**ZU BEARBEITEN:**
[1] Welche sozialpolitischen Meilensteine, die der Herr Vizekanzler angeführt hat, zählt das Protokoll der Parlamentsdebatte auf?
[2] Führen Sie das Protokoll der Parlamentsdebatte im Anschluss an seinen letzten Satz fort.

**DOKUMENTTEXT:**
+--

Wir werden uns lösen müssen von der Vorstellung, daß nur der, der bereits gearbeitet hat, einen sozialen Anspruch hat. Daß das teuer sein wird und großer Anstrengung bedarf, weiß ich, aber ich meine, das muß einfach gesagt werden, denn alle Sparpakete dieser Welt haben nur dann einen Sinn, wenn wir im Ergebnis dann wirklich nicht nur in der Lage, sondern auch bereit sind, Politik für die Menschen zu machen. Wenn wir die Kraft dazu haben, müssen wir es auch tun, denn alles andere würde bedeuten, das Pferd von der falschen Seite aufzuzäumen.

Zu den sozialpolitischen Meilensteinen, die der Herr Vizekanzler angeführt hat, gehören 16 Milliarden mehr für die Familien – aber mit der Gießkanne! –, bessere Karenzgeldbedingungen als anderswo – daß es anderswo tatsächlich noch weit bessere gibt, nämlich flexiblere, hat er jedoch nicht erwähnt – und die Pflegegeldleistungen, die bekanntlich gerade erst unter den Rasenmäher geraten sind.

Schlußsatz: Das Integrationspaket kommt einmal vor in Ihrer Regierungserklärung, Herr Bundeskanzler, allerdings im Zusammenhang mit Kriminalitätsbekämpfung – und das hat mich wirklich beunruhigt. Wenn Sie für dieses Problem keinen anderen Platz finden als bei der Kriminalitätsbekämpfung, dann ist das keine gute Prognose für Grundrechte und Menschenrechte und Humanität. – Danke sehr. (Beifall beim Liberalen Forum)

15.53

Präsident MMag. Dr. Willi Brauneder: Zu Wort gemeldet ist nunmehr Frau Abgeordnete Tegischer. – Bitte, Frau Abgeordnete.

15.53

Abgeordnete Brigitte Tegischer (SPÖ): Sehr geehrter Herr Präsident! Sehr geehrte Herren auf der Ministerbank! Hohes Haus! Meine Damen und Herren! Als Politneuling bin ich vor ungefähr einem Jahr voller Erwartung und voller Zuversicht in dieses Hohe Haus eingezogen und vor zirka einem halben Jahr wurde ich mit der Funktion einer Jugendsprecherin betraut.

+--

**DATENZEILEN:**
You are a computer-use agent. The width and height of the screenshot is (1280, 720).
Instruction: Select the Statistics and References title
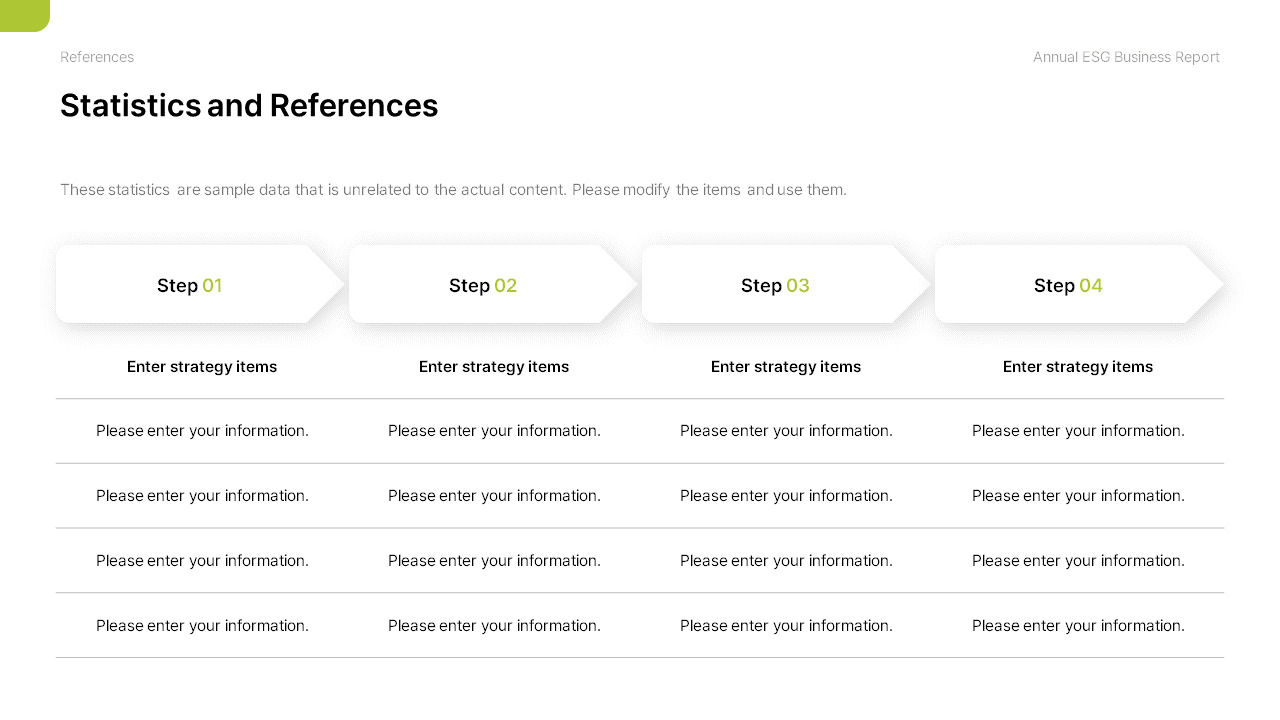click(x=249, y=106)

+--

**LÖSUNGEN IN REIHENFOLGE:**
[1]
- 16 Milliarden mehr für die Familien
- bessere Karenzgeldbedingungen als anderswo
- die Pflegegeldleistungen

[2]
Wenn ich nun dieses Jahr Revue passieren lasse, dann muß ich ehrlich zugeben, daß ich manchmal das Bedürfnis hatte, aufzugeben, zu sagen: Leute, es wird mir zuviel, ich fahre heim nach Osttirol, gehe meiner Tätigkeit als Sozialarbeiterin nach, widme mich meinen Hobbies und lasse es mir gutgehen. Aber dann gab es immer wieder Momente, Begegnungen und Ereignisse, die mich von diesem Schritt abgehalten haben. Ich habe erkannt, daß man nicht allen Menschen gerecht werden kann, und ich habe erkannt, daß man nicht alle Ideen, Vorstellungen und Träume in kurzer Zeit umsetzen kann.

Viele Menschen, vor allem junge Menschen haben Angst – das ist heute schon mehrfach angesprochen worden –, Angst vor Überforderung, Angst vor Arbeitslosigkeit, Sie haben Angst vor Globalisierung, Angst vor Entsolidarisierung, vor sozialer Isolation. Diese Angstliste könnte ich beliebig fortsetzen.

Viele dieser Menschen versuchen nun, diese Ängste zu mildern, indem Sie den oder die Auslöser für ihren unbefriedigenden Zustand – mehr oder weniger berechtigt – in uns Politikern und Politikerinnen sehen. Umso mehr Hochachtung sollen sie jenen Menschen und Politikern entgegenbringen, die klare Standpunkte vertreten, mutige Entscheidungen treffen und menschliche Größe besitzen, Spitzenfunktionen aufzugeben, um sie anderen zu überlassen.

Alle, mit denen ich in der letzten Zeit gesprochen habe, teilen meinen Respekt für Kanzler Vranitzky, der seine Funktion an der Spitze unserer Regierung und seinen Parteivorsitz vor 11 Tagen seinem Wunschnachfolger, dem jetzigen Kanzler Viktor Klima, überlassen hat.